** BEGIN Extract to read **
- Born: April 3, 1984 (age 41) Sallisaw, Oklahoma, United States
- Height: 5 ft 10 in (1.78 m)
- Weight: 155 lb (70 kg; 11.1 st)
- Division: Welterweight Lightweight
- Reach: 73 in (190 cm)
- Stance: Orthodox
- Fighting out of: Muldrow, Oklahoma , United States
- Team: Family Combat Fitness
- Years active: 2006–present

Kickboxing record
- Total: 4
- Wins: 3
- By knockout: 3
- Losses: 1
- By knockout: 1

Mixed martial arts record
- Total: 41
- Wins: 29
- By knockout: 15
- By submission: 13
- By decision: 1
- Losses: 12
- By knockout: 2
- By submission: 9
- By disqualification: 1

Other information
- Mixed martial arts record from Sherdog

= Brian Foster (fighter) =

American mixed martial arts fighter

Brian Foster (born April 3, 1984) is an American mixed martial artist and kickboxer currently competing for the Professional Fighters League. A professional since 2006, he has also competed for the UFC. He won the WSOF Lightweight Tournament in 2015. Only one of his 41 career bouts has made it to a judges' decision.

==Background==
Foster began his professional MMA career in 2006, after his brother died. In an interview with FightLockdown.com, Foster stated that "martial arts have changed me, it's made me a more humble and respectful individual. My brother’s death did make me a very angry person, so very shortly after it happened, I started training and used the physical stress of training to cancel out the emotional pain caused by his death. I like to think he is very proud of what I have accomplished since his passing [...] I take a photo of my brother with me to every fight."
** END Extract to read **
** BEGIN Data extract **
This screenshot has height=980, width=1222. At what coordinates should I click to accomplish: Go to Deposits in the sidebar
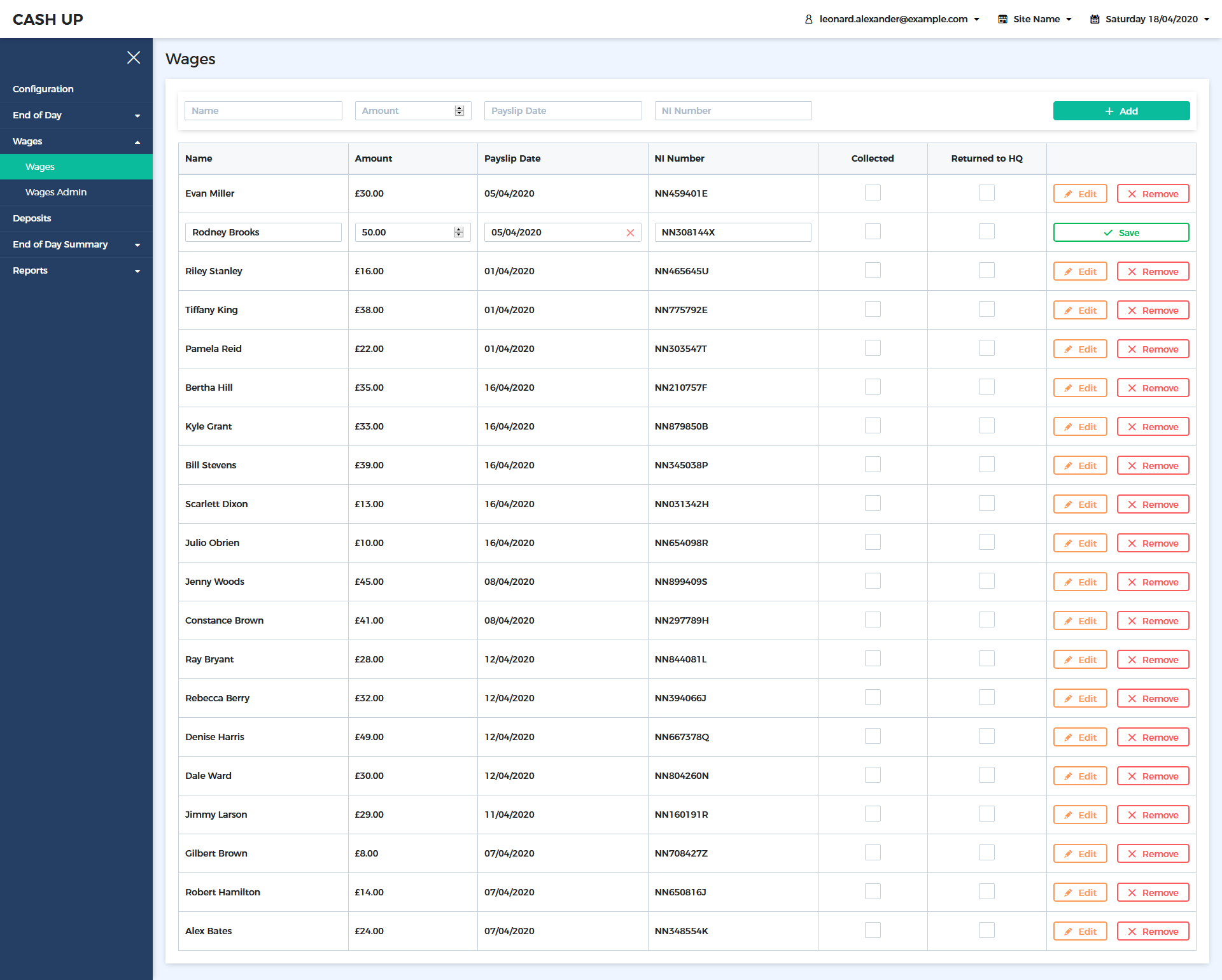click(32, 218)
** END Data extract **
• [To-do list]
(A) In the profile of Brian Foster, list each method by which he won his mixed martial arts bouts, with the number of wins for each.
(B) According to the profile of Brian Foster, where does he fight out of?

• [In response]
(A)
By knockout: 15
By submission: 13
By decision: 1

(B) Muldrow, Oklahoma, United States